The house seemed strange to me with all these people, and hot and stuffy with the tallow candles burning everywhere on the tables, chests and window-sills, and when young Jasper Esterhuysen suddenly appeared before me and asked me something, stuttering with embarrassment, I did not understand what he was saying, and he had to repeat himself before it dawned on me that the music had begun and he was inviting me to waltz. No, no, thank you, I muttered without realising what I was saying, I must take my brother his supper; panic-stricken, I fled to the kitchen and while I was making my way through the people, I saw him return to Tant Mietjie, his mother, who had sent him, to let her know that I did not wish to dance. I remained in the kitchen for a long time: there were only a few servants there who had come with the guests, and old Dulsie, who was being kept awake by the unaccustomed noise. What brother? I asked myself as I remembered the lie I had told Jasper. After all, Jakob was dead and Pieter had left, and I had only been looking for an excuse to escape from him.

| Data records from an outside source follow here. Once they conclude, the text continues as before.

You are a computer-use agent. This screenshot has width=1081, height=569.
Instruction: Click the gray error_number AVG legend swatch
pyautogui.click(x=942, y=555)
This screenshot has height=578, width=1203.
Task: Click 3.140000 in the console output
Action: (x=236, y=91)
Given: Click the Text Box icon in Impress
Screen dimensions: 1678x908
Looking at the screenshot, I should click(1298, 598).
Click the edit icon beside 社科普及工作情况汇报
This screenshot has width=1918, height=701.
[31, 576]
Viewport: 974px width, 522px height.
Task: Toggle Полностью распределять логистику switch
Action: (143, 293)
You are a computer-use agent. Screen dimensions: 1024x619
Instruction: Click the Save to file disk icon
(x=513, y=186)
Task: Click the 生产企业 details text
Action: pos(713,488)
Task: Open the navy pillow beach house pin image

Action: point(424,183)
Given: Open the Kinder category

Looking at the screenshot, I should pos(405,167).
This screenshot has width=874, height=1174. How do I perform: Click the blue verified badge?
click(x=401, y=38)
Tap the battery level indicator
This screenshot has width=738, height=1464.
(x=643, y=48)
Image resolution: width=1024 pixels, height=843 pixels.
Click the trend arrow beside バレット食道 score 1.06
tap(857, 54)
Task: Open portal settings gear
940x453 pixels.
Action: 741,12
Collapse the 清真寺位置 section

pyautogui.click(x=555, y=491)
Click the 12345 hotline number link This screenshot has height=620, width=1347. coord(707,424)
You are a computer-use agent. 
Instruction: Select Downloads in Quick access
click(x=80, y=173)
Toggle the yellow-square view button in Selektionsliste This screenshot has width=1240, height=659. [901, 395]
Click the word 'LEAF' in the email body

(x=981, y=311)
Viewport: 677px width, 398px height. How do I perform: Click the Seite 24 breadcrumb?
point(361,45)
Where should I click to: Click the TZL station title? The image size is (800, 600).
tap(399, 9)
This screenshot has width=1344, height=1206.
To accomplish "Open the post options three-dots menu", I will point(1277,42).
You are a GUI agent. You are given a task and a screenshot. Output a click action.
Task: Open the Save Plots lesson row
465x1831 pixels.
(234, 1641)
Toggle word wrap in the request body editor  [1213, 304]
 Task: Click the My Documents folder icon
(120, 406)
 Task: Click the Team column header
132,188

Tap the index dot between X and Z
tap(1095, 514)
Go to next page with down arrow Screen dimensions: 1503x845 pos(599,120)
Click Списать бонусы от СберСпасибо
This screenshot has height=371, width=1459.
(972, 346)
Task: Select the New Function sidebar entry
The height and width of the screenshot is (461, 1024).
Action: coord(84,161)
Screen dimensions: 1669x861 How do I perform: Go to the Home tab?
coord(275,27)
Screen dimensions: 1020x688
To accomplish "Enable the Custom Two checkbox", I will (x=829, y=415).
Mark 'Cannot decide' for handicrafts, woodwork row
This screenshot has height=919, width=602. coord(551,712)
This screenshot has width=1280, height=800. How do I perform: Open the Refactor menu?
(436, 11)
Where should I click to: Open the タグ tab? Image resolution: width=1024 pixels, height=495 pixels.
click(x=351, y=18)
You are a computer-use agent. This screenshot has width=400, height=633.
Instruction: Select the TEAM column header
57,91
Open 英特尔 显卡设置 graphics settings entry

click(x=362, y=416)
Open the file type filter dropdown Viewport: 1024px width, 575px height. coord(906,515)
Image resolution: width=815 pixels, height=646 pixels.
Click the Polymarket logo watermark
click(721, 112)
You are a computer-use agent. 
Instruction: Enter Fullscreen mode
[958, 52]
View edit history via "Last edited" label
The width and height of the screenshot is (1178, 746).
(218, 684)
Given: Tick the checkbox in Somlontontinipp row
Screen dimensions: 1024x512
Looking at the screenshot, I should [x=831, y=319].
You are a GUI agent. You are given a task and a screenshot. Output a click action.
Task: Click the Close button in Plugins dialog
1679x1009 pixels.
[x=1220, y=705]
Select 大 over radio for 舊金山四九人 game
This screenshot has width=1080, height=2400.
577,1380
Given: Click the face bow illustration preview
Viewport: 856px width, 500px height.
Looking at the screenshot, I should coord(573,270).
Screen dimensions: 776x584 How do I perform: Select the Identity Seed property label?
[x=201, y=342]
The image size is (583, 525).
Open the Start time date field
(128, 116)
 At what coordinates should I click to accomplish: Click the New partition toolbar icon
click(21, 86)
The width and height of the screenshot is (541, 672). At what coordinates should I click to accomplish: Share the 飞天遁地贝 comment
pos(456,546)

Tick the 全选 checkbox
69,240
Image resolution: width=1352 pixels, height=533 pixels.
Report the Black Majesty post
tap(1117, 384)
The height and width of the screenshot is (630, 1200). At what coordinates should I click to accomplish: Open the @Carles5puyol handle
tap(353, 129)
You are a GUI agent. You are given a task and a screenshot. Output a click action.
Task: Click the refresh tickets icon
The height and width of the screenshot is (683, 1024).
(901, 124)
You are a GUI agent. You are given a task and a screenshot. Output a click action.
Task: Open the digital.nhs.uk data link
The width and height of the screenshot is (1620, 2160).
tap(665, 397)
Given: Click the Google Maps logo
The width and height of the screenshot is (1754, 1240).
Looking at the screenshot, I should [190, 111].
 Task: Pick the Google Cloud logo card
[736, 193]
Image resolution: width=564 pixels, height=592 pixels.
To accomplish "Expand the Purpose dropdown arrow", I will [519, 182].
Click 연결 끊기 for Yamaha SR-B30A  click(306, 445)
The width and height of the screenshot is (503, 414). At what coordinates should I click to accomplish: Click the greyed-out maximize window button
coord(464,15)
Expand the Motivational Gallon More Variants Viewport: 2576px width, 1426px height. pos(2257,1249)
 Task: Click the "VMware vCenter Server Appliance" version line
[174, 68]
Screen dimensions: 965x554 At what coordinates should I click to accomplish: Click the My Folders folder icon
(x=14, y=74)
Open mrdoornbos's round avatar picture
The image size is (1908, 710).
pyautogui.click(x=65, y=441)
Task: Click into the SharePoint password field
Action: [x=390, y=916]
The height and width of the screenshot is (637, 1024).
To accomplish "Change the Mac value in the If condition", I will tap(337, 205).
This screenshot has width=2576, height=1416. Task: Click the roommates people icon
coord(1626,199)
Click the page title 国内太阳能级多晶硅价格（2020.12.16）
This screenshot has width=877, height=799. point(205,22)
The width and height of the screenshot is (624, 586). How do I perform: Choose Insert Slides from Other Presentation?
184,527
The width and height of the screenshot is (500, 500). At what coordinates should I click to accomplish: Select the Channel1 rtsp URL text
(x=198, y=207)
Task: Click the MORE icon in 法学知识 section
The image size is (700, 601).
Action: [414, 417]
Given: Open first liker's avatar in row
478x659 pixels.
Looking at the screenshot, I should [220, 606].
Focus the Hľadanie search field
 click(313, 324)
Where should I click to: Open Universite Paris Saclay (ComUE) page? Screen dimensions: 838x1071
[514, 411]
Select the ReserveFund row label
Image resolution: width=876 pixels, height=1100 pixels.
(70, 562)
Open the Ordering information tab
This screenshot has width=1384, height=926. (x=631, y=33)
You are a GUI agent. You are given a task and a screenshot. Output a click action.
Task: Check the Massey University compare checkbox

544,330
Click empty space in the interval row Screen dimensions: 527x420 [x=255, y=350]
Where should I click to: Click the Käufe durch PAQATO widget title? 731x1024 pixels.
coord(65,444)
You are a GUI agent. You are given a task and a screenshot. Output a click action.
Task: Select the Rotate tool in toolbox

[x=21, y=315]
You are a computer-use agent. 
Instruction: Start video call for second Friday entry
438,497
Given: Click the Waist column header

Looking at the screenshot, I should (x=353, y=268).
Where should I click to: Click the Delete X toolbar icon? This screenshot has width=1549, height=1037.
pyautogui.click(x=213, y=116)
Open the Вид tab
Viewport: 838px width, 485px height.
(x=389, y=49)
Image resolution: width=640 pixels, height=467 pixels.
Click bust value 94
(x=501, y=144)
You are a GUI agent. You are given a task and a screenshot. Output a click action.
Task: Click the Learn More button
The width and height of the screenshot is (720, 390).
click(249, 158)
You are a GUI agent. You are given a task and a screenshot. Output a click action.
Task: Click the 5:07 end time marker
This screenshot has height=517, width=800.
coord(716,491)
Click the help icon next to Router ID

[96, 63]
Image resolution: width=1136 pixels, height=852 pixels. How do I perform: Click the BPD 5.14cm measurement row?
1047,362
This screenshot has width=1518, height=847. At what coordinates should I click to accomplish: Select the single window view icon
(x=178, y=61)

For a while I fussed aimlessly at the hearth without listening to the music in the voorhuis, the shuffling of feet and the shouts of the dancers, the laughter of the servants crowded in the doorway. “Jakob fetched himself a wife in the Karoo,” Dulsie suddenly muttered where she dozed in the corner, and I remembered how he had lifted Sofie from the wagon on her arrival, and how she had glowed like a dark flame among the dancers. At the time I had been no more than a child on the fringe of the grown-ups’ company, excited about the guests and the bustle and the noise, about this whole new world I was discovering, but it was over; I would never be a part of it, I knew, never one of the giggling girls invited to dance, never one of the married women against the wall in the voorhuis. Only Jasper Esterhuysen would still totter across the voorhuis floor, hair plastered down with pomade and arranged in curls over his low forehead, and only because old Tant Mietjie had sent him. I was in my thirties, and any possibilities that might have existed for me had passed unnoticed and slipped out of my reach.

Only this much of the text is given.